In the meantime, now that our revels here are ended for 2014, I want to pause and thank you all, newcomers and long-time readers alike for being a part of Stevereads. It’s the time of my life writing the book-commentary that is Stevereads, and your emails (always welcome! st.donoghue@gmail.com) and active reading bring me a joy that hasn’t dimmed in the eight years I’ve been back in the book-chat world. So thank you all again, and Happy New Year.

 

 

Best Books of 2014 – Nonfiction!

This is a tricky category, of course; it wanders over its nearest borders with a good deal of recklessness. Some of this year’s top Nonfiction picks might just as easily qualify as history, for example some species of sociology, or even biography, but against its oddness I every year lay its unfailing ability to get under my skin, to move me. That quality is rare, and this kind of book is for some odd reason, the most likely to possess it (hence its place of honor here at the end of our Stevereads festivities). These tend to be sui generis books, and I think that accounts for the narrative snap so many of their more straightforward genre cousins so often lack. In quest of that extra little charge, I read all kinds of general nonfiction every year; here are the best of the best from 2014:

the novel a history

  1. The Novel: A Biography by Michael Schmidt (the Belknap Press) – For the book that represents the biggest single amount of sheer fun in 2014, Schmidt’s wins by a country mile. His hyperenergetic tour of all prose has something happily quotable on almost every single one of its 1200 pages. This is one of those books every book-lover should read. You can read my review here

inferno cover

  1. Inferno: An Anatomy of American Punishment by Robert Ferguson (Harvard University Press) – There’s no bleaker or more discouraging book on any of my 2014 lists than this study by Robert Ferguson about the almost unbelievable iniquities of the American prison system, and there are few that are more eloquently written. You can read my review here

the naked future

  1. The Naked Future: What Happens in a World That Anticipates Your Every Move? By Patrick Tucker (Current) – Tucker’s broad-range look at the always-increasing capabilities of apps and computer programs to shape predictions about their human users is incredibly lively reading, and it’s incredibly informative, but the thing about it I liked the most was its optimism: Tucker insists on seeing the bright side of all these coming technologies – and he’s very convincing.

the wrong enemy

  1. The Wrong Enemy: America in Afghanistan, 2001-2014 by Carlotta Gall (Houghton Mifflin Hardcover) – This lean, intensely kinetic book is the outcome of Gall’s wide-ranging and thoroughly brave reporting on the ground in Afghanistan and Pakistan for over a decade, and it’s an amazing, at times harrowing gallery of set-pieces and personality-portraits, all informed by Gall’s signature combination of tough-mindedness and tender-heartedness.
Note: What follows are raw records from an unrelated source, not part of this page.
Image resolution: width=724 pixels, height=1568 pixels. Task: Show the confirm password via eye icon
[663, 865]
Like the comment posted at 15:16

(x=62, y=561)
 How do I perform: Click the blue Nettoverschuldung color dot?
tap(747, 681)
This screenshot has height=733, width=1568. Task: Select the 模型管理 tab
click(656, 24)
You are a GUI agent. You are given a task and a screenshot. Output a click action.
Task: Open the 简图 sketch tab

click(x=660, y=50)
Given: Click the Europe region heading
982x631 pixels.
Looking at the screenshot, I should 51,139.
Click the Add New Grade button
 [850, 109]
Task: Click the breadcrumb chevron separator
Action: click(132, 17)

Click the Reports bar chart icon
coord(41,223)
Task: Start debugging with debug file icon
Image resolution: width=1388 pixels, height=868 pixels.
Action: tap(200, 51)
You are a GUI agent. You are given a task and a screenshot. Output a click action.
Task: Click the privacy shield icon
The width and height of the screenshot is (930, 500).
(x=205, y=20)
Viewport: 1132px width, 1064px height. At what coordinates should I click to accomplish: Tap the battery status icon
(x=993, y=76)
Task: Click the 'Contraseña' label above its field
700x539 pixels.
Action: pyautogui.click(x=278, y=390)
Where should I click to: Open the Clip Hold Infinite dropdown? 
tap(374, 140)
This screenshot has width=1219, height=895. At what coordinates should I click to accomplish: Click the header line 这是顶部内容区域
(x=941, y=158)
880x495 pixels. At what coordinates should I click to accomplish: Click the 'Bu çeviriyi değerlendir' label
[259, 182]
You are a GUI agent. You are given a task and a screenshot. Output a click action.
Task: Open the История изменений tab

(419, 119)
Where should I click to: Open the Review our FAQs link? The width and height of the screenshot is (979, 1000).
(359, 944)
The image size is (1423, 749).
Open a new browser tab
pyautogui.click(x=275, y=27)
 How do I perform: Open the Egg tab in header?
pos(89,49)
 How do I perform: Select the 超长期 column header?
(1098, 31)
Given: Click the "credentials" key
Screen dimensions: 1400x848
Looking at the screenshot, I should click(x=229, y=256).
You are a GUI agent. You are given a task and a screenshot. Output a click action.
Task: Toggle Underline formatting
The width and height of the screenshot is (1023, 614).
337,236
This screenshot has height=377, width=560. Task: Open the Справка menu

on reading the grapes of wrath

  1. Reading the Grapes of Wrath by Susan Shillinglaw (Penguin Books) – Sometimes, great things come in small packages (just as sometimes wretched novels come in huge packages, but that’s a rant for another time), and in 2014 that was nowhere better demonstrated than with this brilliant, passionate little book Shillinglaw’s written about The Grapes of Wrath. No matter where you stand on Steinbeck’s fiction – whether your despise it or only hate it – you’ll love this book. You can read my review here

capital dasgupta

  1. Capital: The Eruption of Delhi by Rana Dasgupta (The Penguin Press) – The vast, teeming, thoroughly disreputable and irresistibly alive city of Delhi is captured beautifully in Dasgupta’s prose; his keenly-trained observer’s eye shifts from the bizarre to the pathetic to the vaguely heroic with ease. Delhi’s future is as uncertain as that of every other megalopolis in the fragmenting, frying, flooding new century, but Dasgupta’s book is a loving snapshot of its present.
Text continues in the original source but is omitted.